■ YOUR OBJECTIVE
Please pick up the review of the Jack Hardy album below and carry it on from its last sentence; the items that follow the review are not part of it.
-- Start EXTRACT --
Another beauty on this collection is "Autumn" - about a woman and the season, and the leaving behind of both. "Dig your fingernails into the naugahyde / let the countryside slide / into another time, another town, another season."
What is especially remarkable about this collection, besides its almost-complete Western slant, is its unusual barefaced introspection. Not that Jack hasn't looked inward before, or frequently: the man doesn't need a map to a find a mirror. But frequently Hardy's wrestling in words with his own life are so obscured in the depth of his lyrics and mythic tales that only the closest of his friends might suspect what it is he's reflecting on. There are obvious exceptions to this, of course, but it can be argued that frequently on previous recordings Jack hasn't so much held his cards close to the chest as try to convince the listener that he holds no cards at all.
Most obvious to this new public introspection, and unquestionably the album's two finest moments, are the songs "Andale" and "Singer's Lament." And they are remarkable not just for their autobiographical flavors, but from where in Jack's life they spring from: his life and legacy as an artist. This from a man who will tell you it is the song, not the singer; it is the final art, not the artist.
"Singer's Lament" wistfully tracks the traveling songwriter returning to the same place as he does every year. "All the leaves have gone / since I last was here / Don't sing the same songs / that we did last year." There's a companionship with the audience that comes through in this song, a relationship. But this is no rosy, glamorized love affair between artist and audience. Rather, a long-time and cheating love, alive but as tired as old age, over twenty or thirty years; there's as much resignation as excitement, as much wariness as trust. There is a sense of duty here, but more a sense of true place in the world, and of inevitability.
-- End EXTRACT --
-- Start DATA SHOWN --
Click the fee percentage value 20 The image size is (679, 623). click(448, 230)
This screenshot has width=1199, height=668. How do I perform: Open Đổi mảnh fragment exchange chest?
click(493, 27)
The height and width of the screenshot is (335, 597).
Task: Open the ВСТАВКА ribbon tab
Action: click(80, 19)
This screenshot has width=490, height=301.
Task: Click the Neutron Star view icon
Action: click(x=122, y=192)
-- End DATA SHOWN --
■ IN RESPONSE
"Andale" - one of the most beautiful ballads Hardy has crafted in a long time - flies on a similar path, but is much more deadly in the accuracy of its arrow. The song was devastating on first listen, and subsequent listenings didn't lessen the impact. Like John Gorka's "Campaign Trail" was a reflection on fame and the traveling musician thinly veiled as a politicians lament, "Andale" hides the folksinger in the loose disguise of cowpoke. You dont have to look hard, though. The song shows brief glimpses of the lonely parts of a traveling musician's day and night, and frankly that skin can be filled by the busy and successful almost as well as the obscure and half-broke. Jack confirms here something I've often thought: that we are all alone when we first pick up our guitar, and no matter what measure of success or wind of fortune comes in between, we are again all alone with our guitar at the end of the day, end of the week, end of the tour, end of our lives. And, if late at night in the car, down the road somewhere, icy rain washing over the windshield as two in the morning becomes three, you wonder about your eventual legacy, your eventual impact on the world, Jack answers with this chorus: "You will leave no trace at all / if you go or if you stay."
But those are two-in-the-morning fears. In the bright of day, it is clear (whether he knows it or not) Jack Hardy's own legacy is quite secure. For more information on Jack, and to order Bandolier, go here: http://www.jackhardy.com.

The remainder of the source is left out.